- With the retail industry leading the way, downgrades outpaced upgrades last week among U.S. corporations covered by S&P Global Ratings.
- The ratings agency said that the U.S. distress ratio, which is a “key indicator” for rising default risk, jumped in the past week to 8.7% from 6.4% in the prior week, and is up from 2.4% from the end of May.
- While ratings changes so far have been less volatile than markets, S&P analysts said that “inflation, energy security, geopolitical uncertainty, and rapidly tightening financing conditions are increasingly putting pressure on issuers.”
While many expected a year of slower growth compared to the boom times of, well, just a few months ago, the environment has rapidly shifted and talk of a recession is rising.
Robust consumer spending and cheap capital have kept many retailers in the black for the past year and a half. That led to a sharp drop-off in retail bankruptcies last year that continued for the most part into 2022, and may have kept some weaker players afloat.
But it was the retail industry that pushed downgrades past upgrades last week, according to S&P, which downgraded Bed Bath & Beyond’s corporate rating to B- on July 1 and temporarily gave Rite Aid a default-level rating after the drugstore retailer completed a more than $190 million distressed bond exchange to ease its debt obligations.
Bed Bath & Beyond is a telling case for the industry. Buoyed early in the pandemic by a sharp uptick in home goods purchases, fueled both by pandemic trends and government stimulus checks, the retailer has so far this year experienced accelerating sales declines.
Bed Bath & Beyond suffered first from troubles securing inventory during last year’s supply chain turmoil, and then from a sharp slowdown in consumer spending as stimulus ran out and inflation weighed on discretionary spending. Things got so bad so quickly at Bed Bath & Beyond — a turnaround that was bearing fruit just a couple of years ago — that its CEO was shown the door around its most recent earnings release.
Two recent bankruptcies also show some of the challenges in the market right now for consumer-facing companies without financial firepower.
After years of struggling under a large debt load, cosmetics giant Revlon went into Chapter 11 in June as it struggled to secure enough supply to fill retailers’ orders for the holidays. Commerce-at-home company Enjoy Technology also had trouble bringing in revenue because of supply constraints before it filed. Both were unable to raise new financing outside of a bankruptcy process.

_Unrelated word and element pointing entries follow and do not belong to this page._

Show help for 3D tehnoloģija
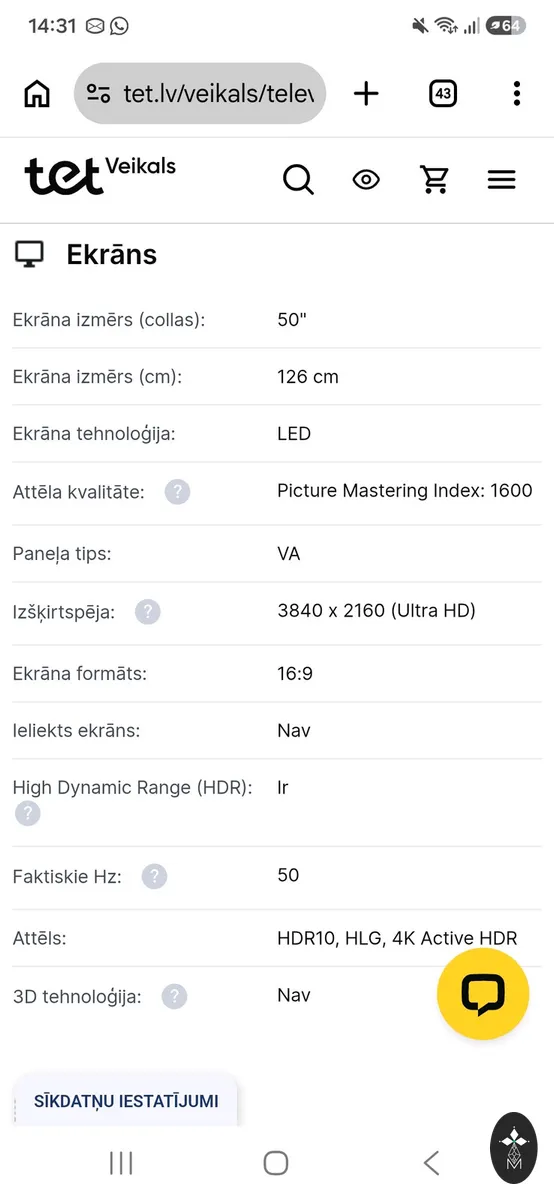174,997
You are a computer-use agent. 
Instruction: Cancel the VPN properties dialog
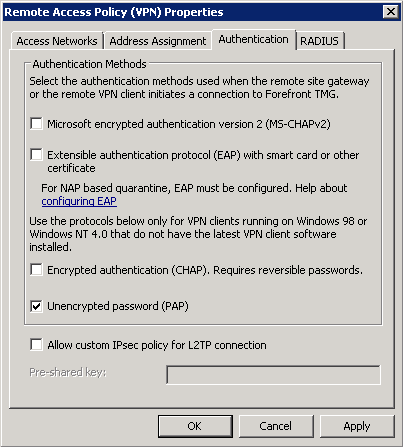click(276, 426)
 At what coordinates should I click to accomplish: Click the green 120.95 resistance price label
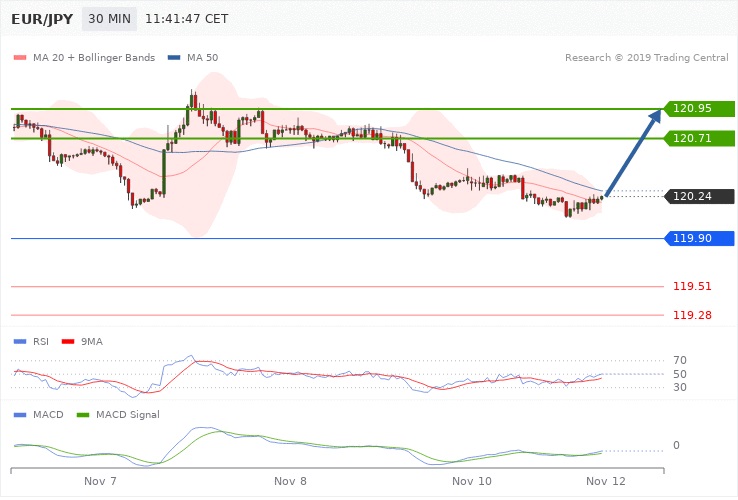[698, 108]
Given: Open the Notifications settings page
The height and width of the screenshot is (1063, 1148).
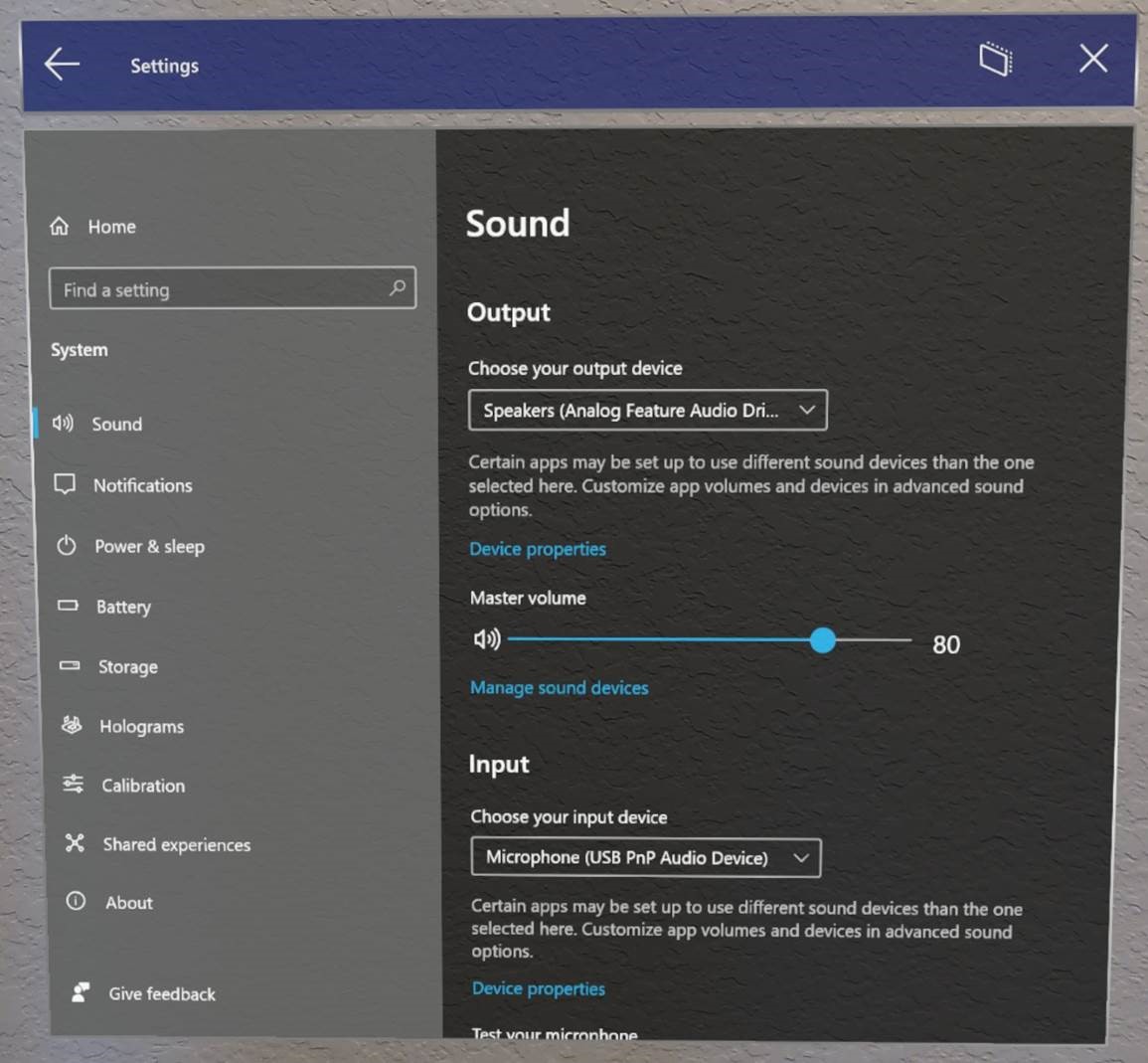Looking at the screenshot, I should click(142, 485).
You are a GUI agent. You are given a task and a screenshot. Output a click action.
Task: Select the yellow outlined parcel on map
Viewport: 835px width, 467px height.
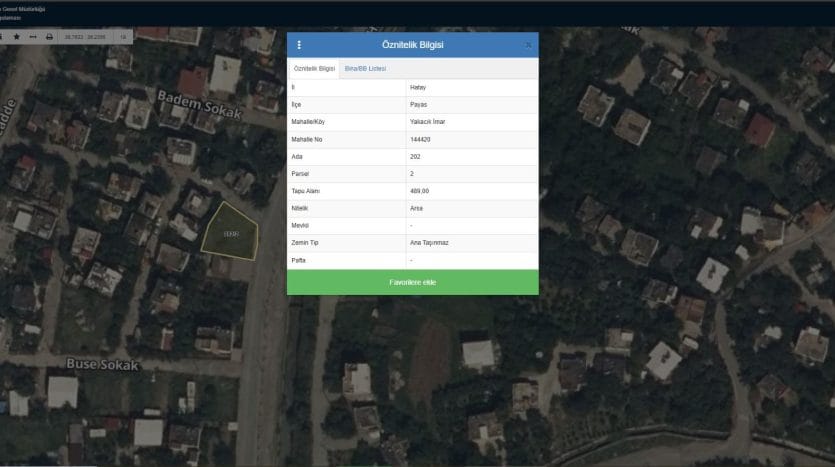tap(229, 233)
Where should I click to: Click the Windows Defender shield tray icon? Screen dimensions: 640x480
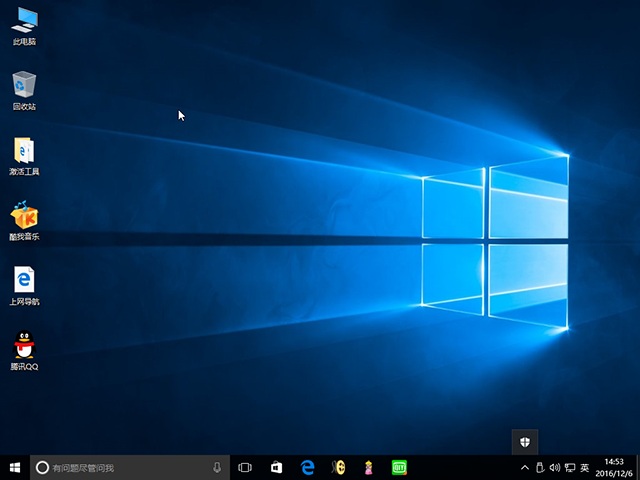click(524, 442)
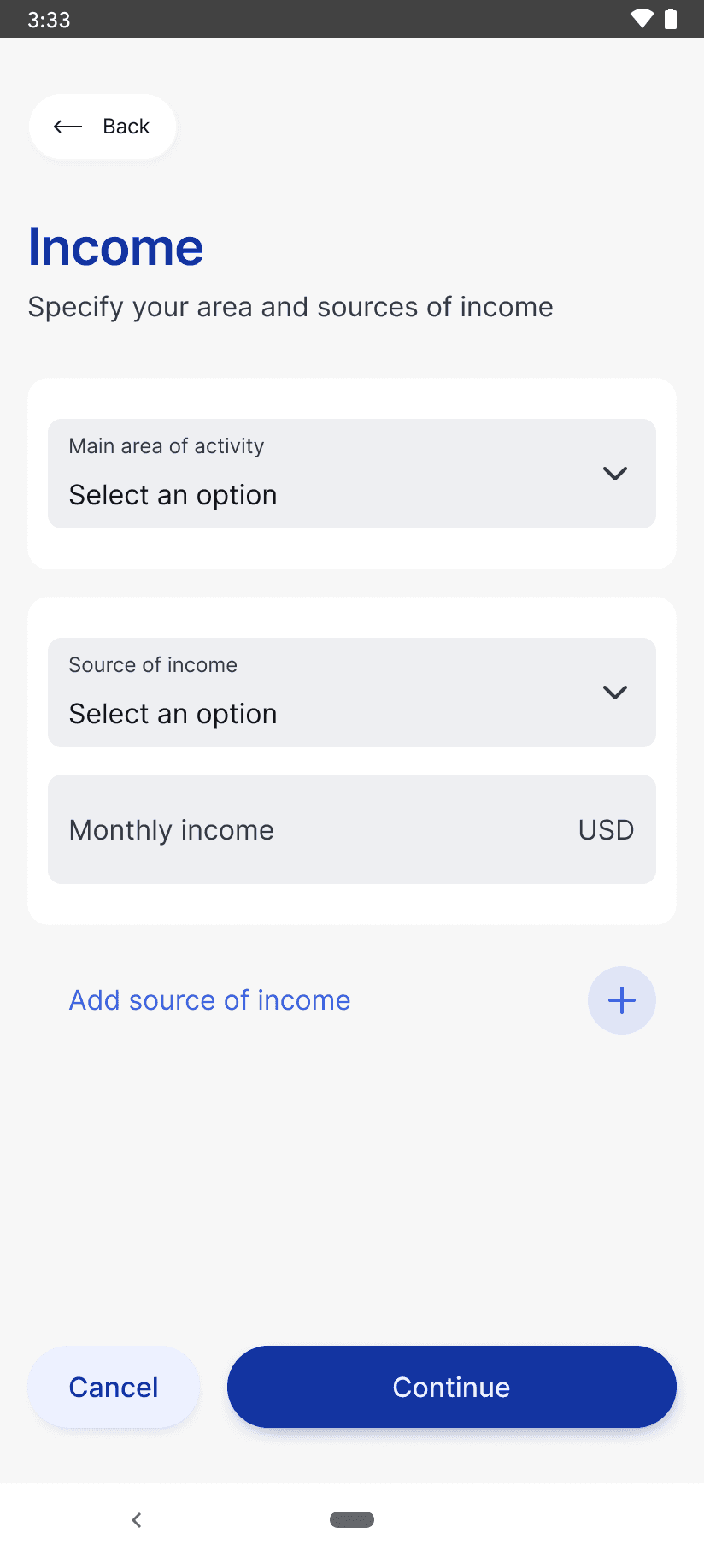The height and width of the screenshot is (1568, 704).
Task: Tap the Wi-Fi status icon
Action: coord(642,19)
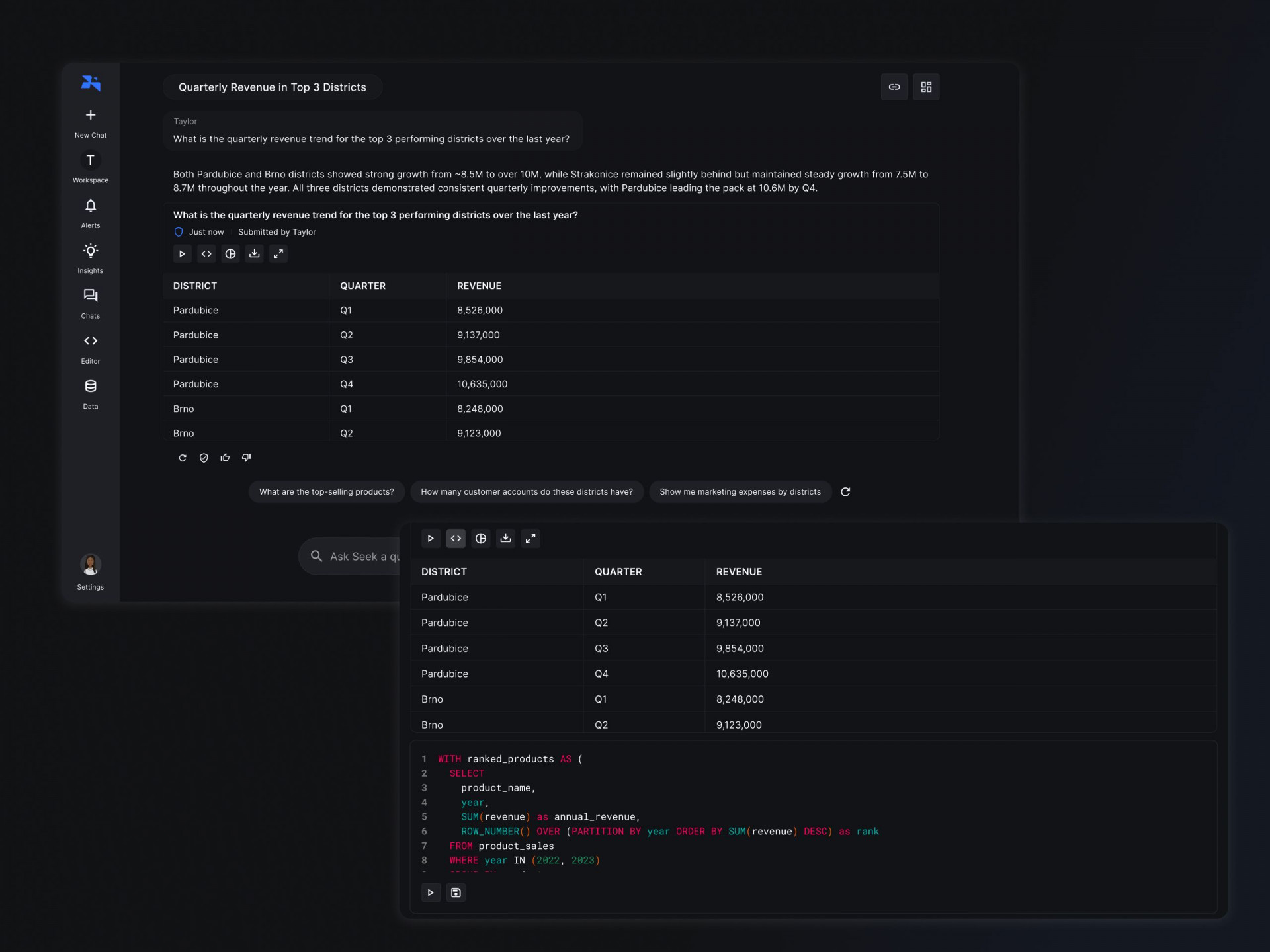The width and height of the screenshot is (1270, 952).
Task: Switch upper results to chart view
Action: [x=230, y=254]
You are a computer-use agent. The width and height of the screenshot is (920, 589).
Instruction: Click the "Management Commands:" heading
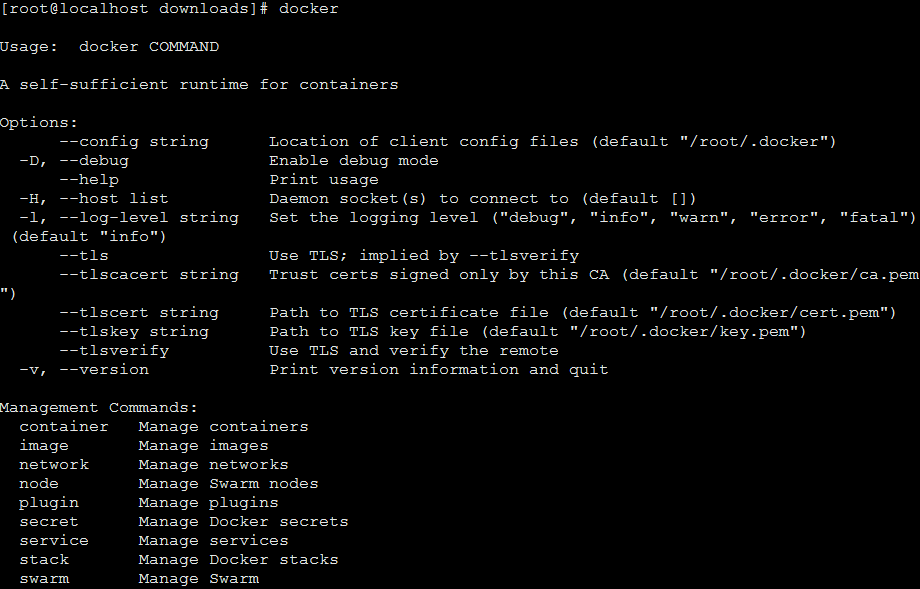coord(99,408)
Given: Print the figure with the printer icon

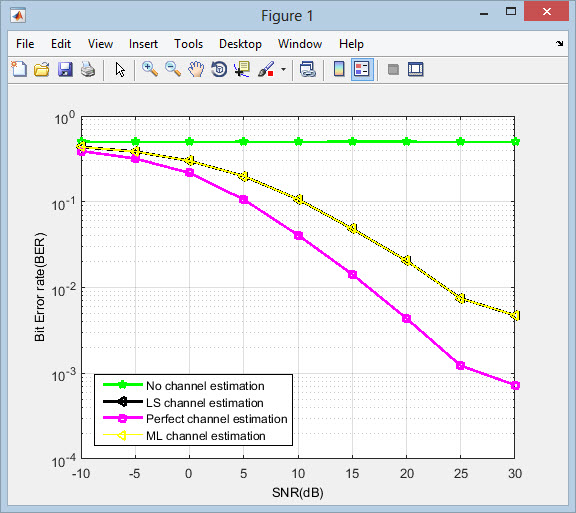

Capital constraints could be just as painful as the shifts in consumer spending after the Federal Reserve sharply increased interest rates. In a presentation, S&P analysts noted that market liquidity is falling and primary markets are choppy. For now, though, the analysts said refinancing risk remains “limited” and defaults are still trending lower than in 2021.
But the ratings agency still sees “cracks in the foundation” of the U.S. economy. In a late June press release, S&P forecasted a “low-growth recession” in 2023 — with GDP growth at 1.6% and rising unemployment — given “continued higher prices and borrowing costs as cumulative rate hikes take hold.”